In vitro efficacy of three lazaroids in a model of acute chemical neuronal hypoxia

• Published in: Neuroscience letters Vol. 407; no. 2; pp. 171 - 175
• Main Authors: Vignes, J.R., Hugon, J.
• Format: Journal Article
• Language: English
• Published: Shannon Elsevier Ireland Ltd 23.10.2006; Elsevier
• Subjects: Animals; Biological and medical sciences; Cell Hypoxia - drug effects; Cell Hypoxia - physiology; Cells, Cultured; Chromans - therapeutic use; Colorimetry; Cyanide; Cyanides - toxicity; Dose-Response Relationship, Drug; Female; Free radical scavengers; Fundamental and applied biological sciences. Psychology; Lazaroids; Lipid peroxidation; Neurons - drug effects; Neuroprotection; Neuroprotective Agents - therapeutic use; Oxidative stress; Piperazines - therapeutic use; Pregnancy; Pregnatrienes - therapeutic use; Rats; Rats, Sprague-Dawley; Vertebrates: nervous system and sense organs; Lipid peroxidation; Neuroprotection; Cyanide; Oxidative stress; Lazaroids; Free radical scavengers; Oxygen; Acute; Environmental factor; Lipids; In vitro; Free radical; Hypoxia; Models; Peroxidation
• ISSN: 0304-3940; 1872-7972
• DOI: 10.1016/j.neulet.2006.08.023

Free radicals are highly reactive chemicals containing an unpaired electron and are normally produced by the cellular metabolism.

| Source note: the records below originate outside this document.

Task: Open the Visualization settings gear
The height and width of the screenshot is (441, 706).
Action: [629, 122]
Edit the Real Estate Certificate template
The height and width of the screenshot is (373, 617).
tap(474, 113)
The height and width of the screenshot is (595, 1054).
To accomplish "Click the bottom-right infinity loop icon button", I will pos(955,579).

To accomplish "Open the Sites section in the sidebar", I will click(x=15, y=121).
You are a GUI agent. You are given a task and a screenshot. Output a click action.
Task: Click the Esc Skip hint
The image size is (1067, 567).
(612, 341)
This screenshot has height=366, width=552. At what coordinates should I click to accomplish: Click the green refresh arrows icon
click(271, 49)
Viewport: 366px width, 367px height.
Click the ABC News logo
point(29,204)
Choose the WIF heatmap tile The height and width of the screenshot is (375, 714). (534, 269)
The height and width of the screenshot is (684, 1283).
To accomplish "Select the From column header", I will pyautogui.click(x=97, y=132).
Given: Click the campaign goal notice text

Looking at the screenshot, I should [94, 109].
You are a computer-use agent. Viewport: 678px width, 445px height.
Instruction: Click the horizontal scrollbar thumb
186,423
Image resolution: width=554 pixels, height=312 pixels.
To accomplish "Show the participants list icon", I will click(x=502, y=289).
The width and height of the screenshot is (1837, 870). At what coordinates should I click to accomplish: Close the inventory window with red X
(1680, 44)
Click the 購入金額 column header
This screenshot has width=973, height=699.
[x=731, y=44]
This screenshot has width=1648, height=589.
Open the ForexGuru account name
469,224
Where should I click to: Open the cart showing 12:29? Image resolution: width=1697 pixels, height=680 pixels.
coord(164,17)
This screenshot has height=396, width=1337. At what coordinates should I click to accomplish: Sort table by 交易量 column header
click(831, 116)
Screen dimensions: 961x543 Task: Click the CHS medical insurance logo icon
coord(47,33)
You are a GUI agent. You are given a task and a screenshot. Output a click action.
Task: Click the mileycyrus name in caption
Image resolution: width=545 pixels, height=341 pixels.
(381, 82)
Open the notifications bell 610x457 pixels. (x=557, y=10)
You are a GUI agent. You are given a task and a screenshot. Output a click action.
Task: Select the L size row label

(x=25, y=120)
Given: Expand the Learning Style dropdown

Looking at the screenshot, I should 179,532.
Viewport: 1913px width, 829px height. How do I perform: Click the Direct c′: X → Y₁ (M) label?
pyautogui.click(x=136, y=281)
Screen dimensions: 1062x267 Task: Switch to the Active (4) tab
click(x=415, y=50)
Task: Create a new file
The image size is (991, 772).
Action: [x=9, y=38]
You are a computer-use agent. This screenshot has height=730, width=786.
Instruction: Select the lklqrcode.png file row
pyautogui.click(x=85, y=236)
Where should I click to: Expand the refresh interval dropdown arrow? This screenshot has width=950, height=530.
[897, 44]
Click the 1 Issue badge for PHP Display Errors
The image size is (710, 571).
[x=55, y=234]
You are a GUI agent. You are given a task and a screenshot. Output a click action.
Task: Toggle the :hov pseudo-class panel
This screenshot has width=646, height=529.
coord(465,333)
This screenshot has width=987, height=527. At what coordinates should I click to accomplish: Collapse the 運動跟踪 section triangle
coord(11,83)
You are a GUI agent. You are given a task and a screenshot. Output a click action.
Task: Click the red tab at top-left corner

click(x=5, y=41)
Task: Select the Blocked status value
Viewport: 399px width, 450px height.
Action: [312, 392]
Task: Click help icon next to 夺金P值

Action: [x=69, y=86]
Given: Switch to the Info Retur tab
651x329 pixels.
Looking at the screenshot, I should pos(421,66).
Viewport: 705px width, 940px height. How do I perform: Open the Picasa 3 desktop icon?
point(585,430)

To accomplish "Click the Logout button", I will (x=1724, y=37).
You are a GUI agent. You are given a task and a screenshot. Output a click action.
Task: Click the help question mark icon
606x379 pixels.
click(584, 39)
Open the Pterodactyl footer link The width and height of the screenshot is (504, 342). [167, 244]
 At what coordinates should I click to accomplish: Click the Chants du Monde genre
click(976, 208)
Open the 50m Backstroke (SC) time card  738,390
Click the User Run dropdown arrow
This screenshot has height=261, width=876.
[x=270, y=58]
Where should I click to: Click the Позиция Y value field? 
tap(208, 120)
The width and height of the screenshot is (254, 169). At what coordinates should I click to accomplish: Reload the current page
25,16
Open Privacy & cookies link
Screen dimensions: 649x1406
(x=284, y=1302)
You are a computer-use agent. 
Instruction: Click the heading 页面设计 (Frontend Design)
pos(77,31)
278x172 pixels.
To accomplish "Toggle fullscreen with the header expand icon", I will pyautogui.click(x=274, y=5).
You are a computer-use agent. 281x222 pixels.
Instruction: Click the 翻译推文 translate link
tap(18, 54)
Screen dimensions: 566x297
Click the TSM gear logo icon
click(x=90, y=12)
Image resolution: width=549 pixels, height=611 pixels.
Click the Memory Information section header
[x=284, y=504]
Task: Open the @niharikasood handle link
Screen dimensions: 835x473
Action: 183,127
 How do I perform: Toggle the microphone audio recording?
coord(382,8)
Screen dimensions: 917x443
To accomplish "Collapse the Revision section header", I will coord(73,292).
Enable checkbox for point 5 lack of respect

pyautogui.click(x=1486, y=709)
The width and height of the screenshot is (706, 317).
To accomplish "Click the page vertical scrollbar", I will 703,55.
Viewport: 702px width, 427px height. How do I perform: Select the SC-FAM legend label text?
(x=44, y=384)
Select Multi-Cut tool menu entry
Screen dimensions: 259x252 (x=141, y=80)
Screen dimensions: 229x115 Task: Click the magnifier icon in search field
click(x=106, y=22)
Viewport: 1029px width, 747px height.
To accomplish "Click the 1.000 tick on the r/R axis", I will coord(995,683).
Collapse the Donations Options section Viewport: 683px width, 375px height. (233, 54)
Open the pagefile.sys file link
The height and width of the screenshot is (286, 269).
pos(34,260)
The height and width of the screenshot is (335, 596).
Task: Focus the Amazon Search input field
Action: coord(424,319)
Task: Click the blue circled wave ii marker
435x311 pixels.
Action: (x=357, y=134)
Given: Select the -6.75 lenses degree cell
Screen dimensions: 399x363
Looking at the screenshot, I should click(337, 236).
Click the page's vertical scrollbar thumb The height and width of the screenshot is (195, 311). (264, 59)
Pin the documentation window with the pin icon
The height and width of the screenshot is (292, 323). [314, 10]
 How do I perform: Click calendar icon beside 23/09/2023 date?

But the excessive production of free radicals by oxidative stress is engaged in a large variety of diseases. The goal of this work was to determine the neuroprotective effect of free radical scavengers in an acute in vitro model of neuronal hypoxia. Primary cultures of cortical neurons of rats were exposed to 0.5 mM sodium cyanide for 6 h. Neuron death was evaluated with a lactate dehydrogenase assay. This mortality was up to 66.5% in cultures exposed to 0.5 mM sodium cyanide compared to non-exposed control cultures. Three lazaroids (U-74500A, U-74389G, U-83836E), were added to cultures, at different concentrations (10 −7–10 −5 M), simultaneously with cyanide, during 6 h. These agents caused a reduction in neuronal death, compared to exposed cultures. Efficacy varied with lazaroid compounds and U-74500A decreased neuronal death to 37–23.5%, U-74389G to 37–32%, and U-83836E to 42–33%. These results suggest a partial neuroprotective effect of free radical scavengers since lipid peroxidation is a key cellular event in neuronal injury, and its inhibition with lazaroids could help to reduce brain ischaemic lesions.